СИНДРОМ СТИВЕНСА-ДЖОНСОНА

Синдром Стивенса—Джонсона — токсико-аллергическое заболевание, являющееся злокачественным вариантом бул­лезной многоформной экссудативной эритемы.

Этиология и патогенез. Причиной его развития мо­гут быть лекарственные средства (антибиотики, сульфанилами­ды, анальгетики, барбитураты и др.). В основе развития процес­са лежат токсико-аллергические реакции. Предполагается на­следственная предрасположенность к развитию синдрома Сти­венса—Джонсона, выражающаяся в подавлении факторов естественной резистентности, Т-клеточном иммунодефиците и уве­личении в периферической крови В-лимфоцитов. Развивающая­ся на воздействие аллергена аллергическая реакция направлена на кератиноциты с образованием циркулирующих иммунных комплексов в сыворотке крови, отложением IgM и СЗ-компо-нента комплемента вдоль базальной мембраны эпидермиса и в поверхностных дермальных кровеносных сосудах.

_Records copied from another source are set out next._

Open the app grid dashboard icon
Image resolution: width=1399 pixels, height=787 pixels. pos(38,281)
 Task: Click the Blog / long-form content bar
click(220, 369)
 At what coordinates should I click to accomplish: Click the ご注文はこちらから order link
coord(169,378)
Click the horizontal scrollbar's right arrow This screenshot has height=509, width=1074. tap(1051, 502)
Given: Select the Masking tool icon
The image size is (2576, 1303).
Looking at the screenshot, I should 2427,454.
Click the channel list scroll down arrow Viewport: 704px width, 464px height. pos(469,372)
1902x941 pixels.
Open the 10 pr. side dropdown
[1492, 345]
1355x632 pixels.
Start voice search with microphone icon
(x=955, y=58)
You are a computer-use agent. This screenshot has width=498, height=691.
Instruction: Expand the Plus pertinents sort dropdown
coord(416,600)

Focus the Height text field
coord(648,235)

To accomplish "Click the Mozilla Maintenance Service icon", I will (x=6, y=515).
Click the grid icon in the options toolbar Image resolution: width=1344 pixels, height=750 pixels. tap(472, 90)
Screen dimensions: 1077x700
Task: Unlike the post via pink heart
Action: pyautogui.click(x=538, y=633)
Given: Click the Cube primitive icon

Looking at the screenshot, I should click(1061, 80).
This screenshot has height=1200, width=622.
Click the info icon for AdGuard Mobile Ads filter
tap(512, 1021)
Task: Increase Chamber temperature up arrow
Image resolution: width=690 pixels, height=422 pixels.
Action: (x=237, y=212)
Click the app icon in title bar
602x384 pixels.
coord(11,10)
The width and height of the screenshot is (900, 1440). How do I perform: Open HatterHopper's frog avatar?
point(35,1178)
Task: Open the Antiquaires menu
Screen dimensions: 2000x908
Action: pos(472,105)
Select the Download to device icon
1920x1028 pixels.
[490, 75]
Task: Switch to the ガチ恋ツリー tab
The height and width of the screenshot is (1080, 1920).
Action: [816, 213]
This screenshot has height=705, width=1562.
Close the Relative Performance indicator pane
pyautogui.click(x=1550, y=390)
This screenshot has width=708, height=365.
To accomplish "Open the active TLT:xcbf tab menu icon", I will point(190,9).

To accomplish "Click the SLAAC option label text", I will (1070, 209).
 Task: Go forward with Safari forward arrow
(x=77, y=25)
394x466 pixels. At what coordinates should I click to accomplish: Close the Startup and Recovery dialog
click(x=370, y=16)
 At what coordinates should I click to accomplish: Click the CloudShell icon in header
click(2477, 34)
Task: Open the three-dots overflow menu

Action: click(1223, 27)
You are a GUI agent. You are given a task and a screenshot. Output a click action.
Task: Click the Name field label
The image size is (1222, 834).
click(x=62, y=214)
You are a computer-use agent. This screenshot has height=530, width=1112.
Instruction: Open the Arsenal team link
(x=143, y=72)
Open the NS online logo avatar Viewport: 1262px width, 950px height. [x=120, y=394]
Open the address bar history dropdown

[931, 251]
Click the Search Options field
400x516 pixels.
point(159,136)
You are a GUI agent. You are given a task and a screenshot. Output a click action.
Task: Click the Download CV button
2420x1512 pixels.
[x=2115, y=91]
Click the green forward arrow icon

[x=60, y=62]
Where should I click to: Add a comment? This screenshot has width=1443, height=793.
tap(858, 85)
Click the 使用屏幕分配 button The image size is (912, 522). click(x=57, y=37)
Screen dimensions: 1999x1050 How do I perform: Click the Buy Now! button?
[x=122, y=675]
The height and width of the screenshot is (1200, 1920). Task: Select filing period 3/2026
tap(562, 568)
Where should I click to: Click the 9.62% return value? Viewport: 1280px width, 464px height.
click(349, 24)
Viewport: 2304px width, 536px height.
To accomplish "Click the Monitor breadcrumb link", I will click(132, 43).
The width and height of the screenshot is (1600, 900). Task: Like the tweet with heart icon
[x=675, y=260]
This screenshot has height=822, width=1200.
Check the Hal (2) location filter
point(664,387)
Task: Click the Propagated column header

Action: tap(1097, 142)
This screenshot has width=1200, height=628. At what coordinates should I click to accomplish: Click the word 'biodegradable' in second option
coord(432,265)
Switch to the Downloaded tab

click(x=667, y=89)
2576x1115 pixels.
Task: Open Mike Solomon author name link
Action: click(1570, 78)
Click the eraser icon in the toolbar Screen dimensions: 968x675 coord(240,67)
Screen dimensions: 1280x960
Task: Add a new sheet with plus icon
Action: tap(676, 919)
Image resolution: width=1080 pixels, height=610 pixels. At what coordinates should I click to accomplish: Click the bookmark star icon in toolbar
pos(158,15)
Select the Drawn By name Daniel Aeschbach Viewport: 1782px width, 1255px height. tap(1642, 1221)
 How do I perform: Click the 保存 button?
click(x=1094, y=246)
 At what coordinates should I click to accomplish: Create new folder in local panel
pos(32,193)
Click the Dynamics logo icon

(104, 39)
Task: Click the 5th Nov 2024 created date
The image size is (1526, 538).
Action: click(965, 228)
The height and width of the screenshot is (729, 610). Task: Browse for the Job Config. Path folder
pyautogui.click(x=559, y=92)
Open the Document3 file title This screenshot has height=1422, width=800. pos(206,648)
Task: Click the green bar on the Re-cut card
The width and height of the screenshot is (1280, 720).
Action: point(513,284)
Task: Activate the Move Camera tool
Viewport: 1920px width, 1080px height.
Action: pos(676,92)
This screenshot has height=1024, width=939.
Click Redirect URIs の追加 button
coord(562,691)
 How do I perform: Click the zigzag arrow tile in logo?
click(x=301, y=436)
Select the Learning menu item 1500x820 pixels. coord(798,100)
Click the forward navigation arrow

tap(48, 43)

Клиническая картина. Заболевание развивается ост­ро с высокой лихорадки, артралгии, миалгии. Затем через не­сколько часов или 2—3 сут. появляются поражения слизистых оболочек полости рта (образование пузырей, эрозий с серо-бе­лыми пленками, геморрагические корки, трещины, эрозии на красной кайме губ), глаз в виде конъюнктивита, с об­разованием эрозивноязвенных участков, кератита, увеита, сли­зистой оболочки половых органов с развитием уретрита, баланита, вульвовагинита. Могут вовлекаться в процесс и другие сли­зистые оболочки. Поражение кожи характеризуется диссеминированными эритематопапулезными округлыми элементами с багрового цвета периферической зоной и запавшим синюшным центром диаметром от 1 до 3—5 см, в центре многих из них об­разуются пузыри с серозным или геморрагическим содержимым. Вскрываясь, пузыри оставляют сочные ярко-красные эрозии, покрывающиеся со временем корками. Основная локализация кожного поражения на туловище, в области промежности. Тя­желые общие явления (лихорадка, недомогание, головные боли и др.) продолжаются в течение 2—3 нед. На этом фоне могут развиться пневмония, диарея, почечная недостаточность и дру­гие осложнения, которые в 5—10% случаев приводят к летально­му исходу. В крови отмечаются лейкоцитоз со сдвигом формулы влево, эозинопения, увеличение СОЭ. Возможны повышение показателей билирубина, мочевины, аминотрансфераз, изменения фибринолитической активности плазмы за счет активации протеолитической системы, снижение общего количества белка за счет альбуминов. В иммунограмме выражено снижение обще­го числа Т-лимфоцитов и иммуноглобулинов классов G, М.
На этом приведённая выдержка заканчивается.